• Goal of the exercise:
Write out the records again, exactly. Nothing may be dropped.
⁂
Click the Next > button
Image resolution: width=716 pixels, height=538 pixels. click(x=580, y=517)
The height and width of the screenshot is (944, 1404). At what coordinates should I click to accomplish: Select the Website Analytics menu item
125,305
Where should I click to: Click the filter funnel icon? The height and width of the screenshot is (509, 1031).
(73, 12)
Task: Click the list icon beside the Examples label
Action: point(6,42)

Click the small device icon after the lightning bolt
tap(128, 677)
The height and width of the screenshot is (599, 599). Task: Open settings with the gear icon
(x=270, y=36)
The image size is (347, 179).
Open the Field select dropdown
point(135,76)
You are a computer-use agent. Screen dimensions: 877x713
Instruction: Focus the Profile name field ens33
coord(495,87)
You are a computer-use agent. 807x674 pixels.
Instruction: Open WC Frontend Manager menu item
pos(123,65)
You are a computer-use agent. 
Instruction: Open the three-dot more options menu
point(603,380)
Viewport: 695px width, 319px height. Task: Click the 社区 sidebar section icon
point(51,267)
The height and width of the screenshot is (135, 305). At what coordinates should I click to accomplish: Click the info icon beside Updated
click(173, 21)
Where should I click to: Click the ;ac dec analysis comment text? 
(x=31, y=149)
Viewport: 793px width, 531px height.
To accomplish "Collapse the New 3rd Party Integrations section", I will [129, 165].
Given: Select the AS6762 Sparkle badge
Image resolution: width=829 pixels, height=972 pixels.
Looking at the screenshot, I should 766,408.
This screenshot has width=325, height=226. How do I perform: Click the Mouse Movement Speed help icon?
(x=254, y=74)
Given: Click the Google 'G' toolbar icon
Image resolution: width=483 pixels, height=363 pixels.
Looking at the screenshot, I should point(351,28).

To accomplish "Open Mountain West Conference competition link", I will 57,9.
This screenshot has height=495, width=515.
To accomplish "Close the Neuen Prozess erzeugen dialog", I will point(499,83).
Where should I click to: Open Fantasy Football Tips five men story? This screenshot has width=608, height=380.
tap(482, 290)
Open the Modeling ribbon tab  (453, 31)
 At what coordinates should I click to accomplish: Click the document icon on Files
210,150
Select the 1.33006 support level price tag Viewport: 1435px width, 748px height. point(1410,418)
⁂
• Output for this exercise:
Click the Next > button
Image resolution: width=716 pixels, height=538 pixels. click(x=580, y=517)
The height and width of the screenshot is (944, 1404). At what coordinates should I click to accomplish: Select the Website Analytics menu item
125,305
Where should I click to: Click the filter funnel icon? The height and width of the screenshot is (509, 1031).
(73, 12)
Task: Click the list icon beside the Examples label
Action: point(6,42)

Click the small device icon after the lightning bolt
tap(128, 677)
The height and width of the screenshot is (599, 599). Task: Open settings with the gear icon
(x=270, y=36)
The image size is (347, 179).
Open the Field select dropdown
point(135,76)
You are a computer-use agent. Screen dimensions: 877x713
Instruction: Focus the Profile name field ens33
coord(495,87)
You are a computer-use agent. 807x674 pixels.
Instruction: Open WC Frontend Manager menu item
pos(123,65)
You are a computer-use agent. 
Instruction: Open the three-dot more options menu
point(603,380)
Viewport: 695px width, 319px height. Task: Click the 社区 sidebar section icon
point(51,267)
The height and width of the screenshot is (135, 305). At what coordinates should I click to accomplish: Click the info icon beside Updated
click(173, 21)
Where should I click to: Click the ;ac dec analysis comment text? 
(x=31, y=149)
Viewport: 793px width, 531px height.
To accomplish "Collapse the New 3rd Party Integrations section", I will [129, 165].
Given: Select the AS6762 Sparkle badge
Image resolution: width=829 pixels, height=972 pixels.
Looking at the screenshot, I should 766,408.
This screenshot has width=325, height=226. How do I perform: Click the Mouse Movement Speed help icon?
(x=254, y=74)
Given: Click the Google 'G' toolbar icon
Image resolution: width=483 pixels, height=363 pixels.
Looking at the screenshot, I should point(351,28).

To accomplish "Open Mountain West Conference competition link", I will 57,9.
This screenshot has height=495, width=515.
To accomplish "Close the Neuen Prozess erzeugen dialog", I will point(499,83).
Where should I click to: Open Fantasy Football Tips five men story? This screenshot has width=608, height=380.
tap(482, 290)
Open the Modeling ribbon tab  (453, 31)
 At what coordinates should I click to accomplish: Click the document icon on Files
210,150
Select the 1.33006 support level price tag Viewport: 1435px width, 748px height. point(1410,418)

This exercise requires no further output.